Repeat nothing but the lines below running from the one containing "Image resolution: width=929" to the one containing "Go to Collections". Keep both end lines.

Dataset entries

+++

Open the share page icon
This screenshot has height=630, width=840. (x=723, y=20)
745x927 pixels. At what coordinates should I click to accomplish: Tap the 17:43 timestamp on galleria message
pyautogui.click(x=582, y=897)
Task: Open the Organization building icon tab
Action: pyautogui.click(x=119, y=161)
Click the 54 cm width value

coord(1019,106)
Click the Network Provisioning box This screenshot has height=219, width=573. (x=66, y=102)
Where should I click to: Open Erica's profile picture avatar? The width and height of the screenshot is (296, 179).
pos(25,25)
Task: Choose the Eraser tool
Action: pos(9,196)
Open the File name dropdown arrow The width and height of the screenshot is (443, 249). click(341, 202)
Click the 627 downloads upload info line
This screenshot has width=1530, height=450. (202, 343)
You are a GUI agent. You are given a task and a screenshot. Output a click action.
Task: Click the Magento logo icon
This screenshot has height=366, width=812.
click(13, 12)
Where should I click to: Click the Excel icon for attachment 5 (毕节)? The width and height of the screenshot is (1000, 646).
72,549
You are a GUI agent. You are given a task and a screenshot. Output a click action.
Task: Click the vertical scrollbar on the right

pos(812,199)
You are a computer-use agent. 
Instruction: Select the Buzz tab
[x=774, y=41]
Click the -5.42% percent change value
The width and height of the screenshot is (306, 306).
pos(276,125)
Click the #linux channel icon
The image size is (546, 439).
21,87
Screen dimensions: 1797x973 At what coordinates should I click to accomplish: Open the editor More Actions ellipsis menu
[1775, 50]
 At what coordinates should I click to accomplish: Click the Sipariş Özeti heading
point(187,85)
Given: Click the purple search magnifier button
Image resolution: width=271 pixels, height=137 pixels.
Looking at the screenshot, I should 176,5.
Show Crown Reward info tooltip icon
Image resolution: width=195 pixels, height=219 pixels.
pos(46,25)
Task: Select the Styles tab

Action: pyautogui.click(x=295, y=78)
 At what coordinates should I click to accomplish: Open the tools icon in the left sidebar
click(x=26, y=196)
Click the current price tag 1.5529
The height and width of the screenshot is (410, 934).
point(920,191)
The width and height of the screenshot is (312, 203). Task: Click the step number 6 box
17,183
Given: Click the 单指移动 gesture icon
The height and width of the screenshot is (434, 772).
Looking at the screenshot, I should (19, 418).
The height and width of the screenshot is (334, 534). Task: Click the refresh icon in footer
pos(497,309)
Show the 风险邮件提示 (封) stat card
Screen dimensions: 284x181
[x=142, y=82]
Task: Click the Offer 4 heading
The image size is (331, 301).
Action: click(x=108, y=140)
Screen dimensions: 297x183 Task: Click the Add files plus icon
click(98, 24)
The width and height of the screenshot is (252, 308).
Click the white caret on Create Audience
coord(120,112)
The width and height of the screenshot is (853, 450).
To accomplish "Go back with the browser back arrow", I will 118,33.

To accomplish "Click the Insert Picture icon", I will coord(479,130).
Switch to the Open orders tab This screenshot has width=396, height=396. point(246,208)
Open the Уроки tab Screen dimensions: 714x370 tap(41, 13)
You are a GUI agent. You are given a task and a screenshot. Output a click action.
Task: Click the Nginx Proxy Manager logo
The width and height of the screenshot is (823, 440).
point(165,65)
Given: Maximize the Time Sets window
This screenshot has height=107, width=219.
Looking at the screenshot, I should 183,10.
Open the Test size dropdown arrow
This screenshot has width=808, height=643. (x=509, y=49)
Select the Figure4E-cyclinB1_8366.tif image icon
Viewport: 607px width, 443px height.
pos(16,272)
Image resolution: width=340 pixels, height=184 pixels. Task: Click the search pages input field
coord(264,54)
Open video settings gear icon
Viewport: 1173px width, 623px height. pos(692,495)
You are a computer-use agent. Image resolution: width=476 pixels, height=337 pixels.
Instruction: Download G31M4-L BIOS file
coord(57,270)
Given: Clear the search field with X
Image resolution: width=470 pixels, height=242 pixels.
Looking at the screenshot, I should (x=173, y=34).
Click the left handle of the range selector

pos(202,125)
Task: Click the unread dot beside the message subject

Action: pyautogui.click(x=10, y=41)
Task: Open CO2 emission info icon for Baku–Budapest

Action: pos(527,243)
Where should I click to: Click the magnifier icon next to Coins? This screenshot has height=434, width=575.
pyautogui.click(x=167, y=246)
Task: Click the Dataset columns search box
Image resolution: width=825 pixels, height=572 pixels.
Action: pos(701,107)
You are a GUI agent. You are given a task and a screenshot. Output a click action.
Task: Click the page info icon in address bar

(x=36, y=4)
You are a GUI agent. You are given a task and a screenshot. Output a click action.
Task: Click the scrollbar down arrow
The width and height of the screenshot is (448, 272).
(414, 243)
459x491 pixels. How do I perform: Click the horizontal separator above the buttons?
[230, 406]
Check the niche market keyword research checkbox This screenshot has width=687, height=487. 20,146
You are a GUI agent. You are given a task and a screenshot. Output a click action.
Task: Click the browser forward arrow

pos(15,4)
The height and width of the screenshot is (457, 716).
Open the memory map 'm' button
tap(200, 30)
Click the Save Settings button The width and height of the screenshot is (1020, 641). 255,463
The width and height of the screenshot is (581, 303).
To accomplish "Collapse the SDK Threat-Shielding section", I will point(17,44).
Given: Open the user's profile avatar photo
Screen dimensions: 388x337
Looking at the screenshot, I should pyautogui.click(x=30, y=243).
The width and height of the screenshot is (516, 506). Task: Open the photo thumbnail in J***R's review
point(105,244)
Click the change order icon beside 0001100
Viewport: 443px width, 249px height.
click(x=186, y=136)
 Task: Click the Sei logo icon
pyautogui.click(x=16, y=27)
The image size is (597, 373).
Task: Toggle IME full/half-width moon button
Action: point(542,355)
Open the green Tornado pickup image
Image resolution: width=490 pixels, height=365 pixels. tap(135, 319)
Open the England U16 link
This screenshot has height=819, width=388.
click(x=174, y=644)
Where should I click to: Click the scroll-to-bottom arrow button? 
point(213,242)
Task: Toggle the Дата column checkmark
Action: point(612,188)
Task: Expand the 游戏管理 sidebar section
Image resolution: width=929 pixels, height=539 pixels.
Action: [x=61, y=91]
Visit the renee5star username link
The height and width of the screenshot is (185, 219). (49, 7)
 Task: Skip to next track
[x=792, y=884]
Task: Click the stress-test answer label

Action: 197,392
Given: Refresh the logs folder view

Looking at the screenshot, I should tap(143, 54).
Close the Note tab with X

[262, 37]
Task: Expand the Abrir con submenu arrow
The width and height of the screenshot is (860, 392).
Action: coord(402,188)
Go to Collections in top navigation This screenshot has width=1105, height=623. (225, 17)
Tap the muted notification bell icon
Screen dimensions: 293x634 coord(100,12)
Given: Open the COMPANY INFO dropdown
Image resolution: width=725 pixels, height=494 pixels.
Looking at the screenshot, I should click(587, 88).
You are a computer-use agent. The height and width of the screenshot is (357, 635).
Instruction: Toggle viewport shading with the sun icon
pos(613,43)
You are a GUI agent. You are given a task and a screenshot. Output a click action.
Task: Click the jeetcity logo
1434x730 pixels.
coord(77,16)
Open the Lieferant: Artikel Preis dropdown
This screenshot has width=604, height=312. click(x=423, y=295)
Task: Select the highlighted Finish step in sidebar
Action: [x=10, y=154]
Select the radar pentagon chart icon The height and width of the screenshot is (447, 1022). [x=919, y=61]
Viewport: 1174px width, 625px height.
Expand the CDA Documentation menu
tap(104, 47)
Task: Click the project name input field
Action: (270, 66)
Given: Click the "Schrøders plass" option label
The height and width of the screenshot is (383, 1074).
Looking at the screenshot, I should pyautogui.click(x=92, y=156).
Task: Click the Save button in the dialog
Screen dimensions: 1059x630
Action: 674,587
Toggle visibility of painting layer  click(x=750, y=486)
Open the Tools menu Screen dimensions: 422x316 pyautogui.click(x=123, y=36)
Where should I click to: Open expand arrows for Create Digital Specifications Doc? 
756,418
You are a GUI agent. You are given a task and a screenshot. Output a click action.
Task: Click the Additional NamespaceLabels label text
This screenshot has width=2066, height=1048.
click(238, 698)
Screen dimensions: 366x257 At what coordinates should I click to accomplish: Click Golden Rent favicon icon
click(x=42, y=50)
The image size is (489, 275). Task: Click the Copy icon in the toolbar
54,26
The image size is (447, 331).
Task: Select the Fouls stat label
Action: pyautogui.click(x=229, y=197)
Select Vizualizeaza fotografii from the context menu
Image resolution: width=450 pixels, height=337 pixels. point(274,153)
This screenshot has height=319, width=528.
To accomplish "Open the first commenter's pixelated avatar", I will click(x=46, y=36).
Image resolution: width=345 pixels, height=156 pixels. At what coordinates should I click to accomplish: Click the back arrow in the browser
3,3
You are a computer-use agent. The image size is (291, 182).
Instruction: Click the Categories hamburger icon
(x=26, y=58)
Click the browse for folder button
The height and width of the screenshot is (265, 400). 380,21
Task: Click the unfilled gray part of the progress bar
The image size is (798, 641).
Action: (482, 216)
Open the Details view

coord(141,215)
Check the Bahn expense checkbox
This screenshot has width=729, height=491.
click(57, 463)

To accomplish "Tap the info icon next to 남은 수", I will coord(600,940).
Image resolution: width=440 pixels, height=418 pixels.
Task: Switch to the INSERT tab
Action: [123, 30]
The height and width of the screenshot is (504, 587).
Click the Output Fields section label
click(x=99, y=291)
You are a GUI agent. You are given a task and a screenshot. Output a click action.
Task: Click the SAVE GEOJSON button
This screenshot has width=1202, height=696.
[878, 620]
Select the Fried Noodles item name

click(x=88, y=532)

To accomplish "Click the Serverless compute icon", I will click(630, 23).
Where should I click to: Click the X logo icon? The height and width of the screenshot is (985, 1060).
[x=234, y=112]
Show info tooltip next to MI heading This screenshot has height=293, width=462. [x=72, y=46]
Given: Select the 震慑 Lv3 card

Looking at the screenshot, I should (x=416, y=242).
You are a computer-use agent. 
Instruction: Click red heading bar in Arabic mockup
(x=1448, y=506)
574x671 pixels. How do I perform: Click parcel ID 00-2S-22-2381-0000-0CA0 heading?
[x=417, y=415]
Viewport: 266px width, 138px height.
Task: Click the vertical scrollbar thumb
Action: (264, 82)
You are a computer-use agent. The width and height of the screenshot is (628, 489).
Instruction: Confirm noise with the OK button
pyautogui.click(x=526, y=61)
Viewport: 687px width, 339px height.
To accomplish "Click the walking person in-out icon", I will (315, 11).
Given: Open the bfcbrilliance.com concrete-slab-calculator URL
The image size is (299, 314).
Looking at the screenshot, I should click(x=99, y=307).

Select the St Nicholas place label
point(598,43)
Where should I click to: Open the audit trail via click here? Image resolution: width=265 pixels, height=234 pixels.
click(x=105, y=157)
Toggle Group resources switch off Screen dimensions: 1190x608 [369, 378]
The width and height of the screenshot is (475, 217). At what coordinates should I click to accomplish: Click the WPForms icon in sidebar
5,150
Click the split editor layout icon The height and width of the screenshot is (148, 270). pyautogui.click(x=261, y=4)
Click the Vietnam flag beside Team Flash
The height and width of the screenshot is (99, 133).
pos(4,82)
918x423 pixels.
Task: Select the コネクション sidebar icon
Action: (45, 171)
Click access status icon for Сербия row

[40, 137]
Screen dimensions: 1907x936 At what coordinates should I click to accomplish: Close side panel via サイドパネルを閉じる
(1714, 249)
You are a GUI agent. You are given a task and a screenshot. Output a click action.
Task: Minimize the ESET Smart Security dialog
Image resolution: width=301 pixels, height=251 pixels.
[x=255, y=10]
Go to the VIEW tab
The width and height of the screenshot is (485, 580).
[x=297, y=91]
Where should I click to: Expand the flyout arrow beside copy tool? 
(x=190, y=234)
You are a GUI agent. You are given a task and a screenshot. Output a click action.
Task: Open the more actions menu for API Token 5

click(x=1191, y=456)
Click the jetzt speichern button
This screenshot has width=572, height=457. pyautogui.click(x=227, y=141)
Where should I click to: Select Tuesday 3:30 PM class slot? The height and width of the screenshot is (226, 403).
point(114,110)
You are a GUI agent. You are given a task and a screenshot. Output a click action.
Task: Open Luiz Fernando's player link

+++

▸ Completed task
Image resolution: width=929 pixels, height=539 pixels.
Action: [x=61, y=91]
Visit the renee5star username link
The height and width of the screenshot is (185, 219). (49, 7)
 Task: Skip to next track
[x=792, y=884]
Task: Click the stress-test answer label

Action: 197,392
Given: Refresh the logs folder view

Looking at the screenshot, I should tap(143, 54).
Close the Note tab with X

[262, 37]
Task: Expand the Abrir con submenu arrow
The width and height of the screenshot is (860, 392).
Action: coord(402,188)
Go to Collections in top navigation This screenshot has width=1105, height=623. (225, 17)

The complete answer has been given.